DATASET ENTRIES.
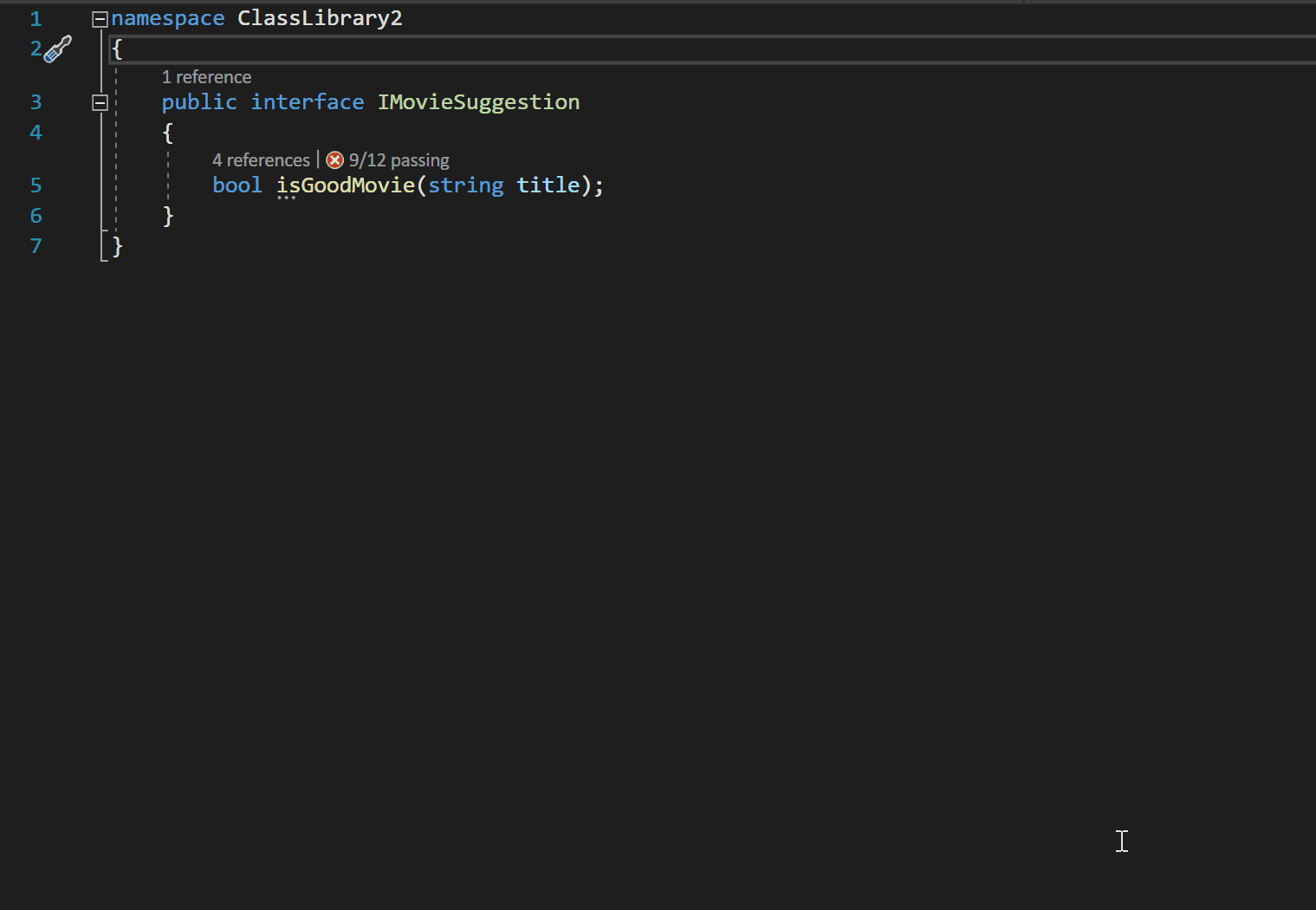This screenshot has width=1316, height=910.
Task: Open the 1 reference CodeLens link
Action: pyautogui.click(x=206, y=76)
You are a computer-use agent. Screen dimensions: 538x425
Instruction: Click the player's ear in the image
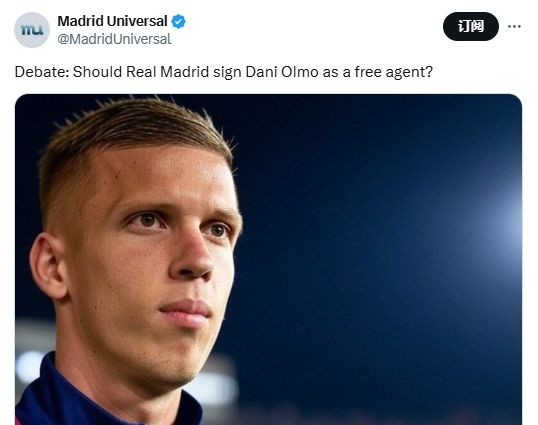pos(48,266)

REQUIRED WORK.
What you write must match, line for line, the lines from the one with "You are a computer-use" through the last line of the data above, minus the pictures.

SOLUTION TO THE PROBLEM.
You are a computer-use agent. Screen dimensions: 538x425
Instruction: Click the player's ear in the image
pos(48,266)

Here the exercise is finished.